Adventures outside of the homestead occur about twice a week for her. She accepts invitations to college events, if not sports related. Though no longer maintaining driving privileges, at least once weekly she’s taken to a local restaurant and attends one of several local churches. Recently, as a speaker at a testimonial event for a friend, the audience was entranced as she recited twenty lines of poetry from memory. The poem was learned at 22 years old but practiced prior to performance.

As the sole survivor of her parents and siblings, most of Helen’s extended family live within75 miles. Children, Grandchildren and Great Grandchildren all frequently participate in her life with visits and group events. Twice daily phone calls monitor her wellbeing. The older kids visit at least once weekly, maintaining the homeland, keeping health appointments and doing the laundry. This is prime time for monitoring personal habits, medication compliance, and performing a physical assessment. These visits last from a few hours to several days at a time. The highlight of the week is the mandatory Sunday phone conference call with Helen and the three older kids. It doesn’t matter where the kids are in the country, attendance is expected. Music and reminiscing are usual themes with a weekly personal update followed by a current events challenge. Episodically business issues are discussed but seldom settled. Everybody enjoys these get-togethers, usually.

For security purposes, the kids maintain a substantial home monitoring system along with an emergency pendant, fire extinguishers and night lights. Fall detection and video surveillance systems are controversial, as Helen resists intrusive or invasive technologies. Personal independence is the principle upon which most decisions are measured.

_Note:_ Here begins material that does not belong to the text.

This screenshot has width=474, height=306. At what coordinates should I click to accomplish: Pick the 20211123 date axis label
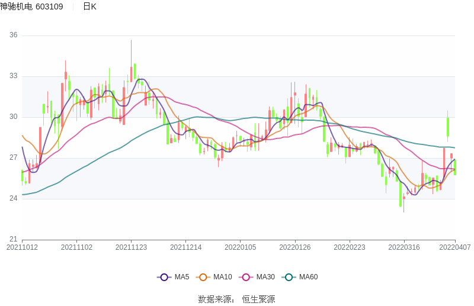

Here’s some advice before planning any family based home care model. Top priority should be given to monitoring well-being and safety… primarily precautions with multiple back up plans and redundant resources. The overall goal should be to provide therapy that combats the onslaught of loneliness, memory loss, chronically diminishing technical skills and mobility compromise. The individual needs and behaviors of each Senior should be determined. This assessment should include a close evaluation of mental and physical capabilities and limitations. A third party analysis of the plan might enhance its value and efficiency while promoting family confidence.

Dr. David W. Trader, Geriatric Psychiatrist, describes socialization as an essential element for Seniors to attain a satisfactory quality of life. Our research reveals that in prehistoric times, human predecessors found group behavior to be requisite for survival, as it is in many insect and animal species. Socialization has multiple beneficial effects on isolation, memory loss, diminishing skills, and mobility. The caregivers’ mission is to identify and address these critical factors.

Despite Helen’s limited needs and exceptional mental status, the principles applied to this home care model produce an above average quality of care which is achieved by:

1. Establishing quality standards and goals
2. Modifying methods of care based on customized Senior needs and their environment
3. Importantly, sharing the duties and costs throughout the family which decreases early caregiver “burn-out”.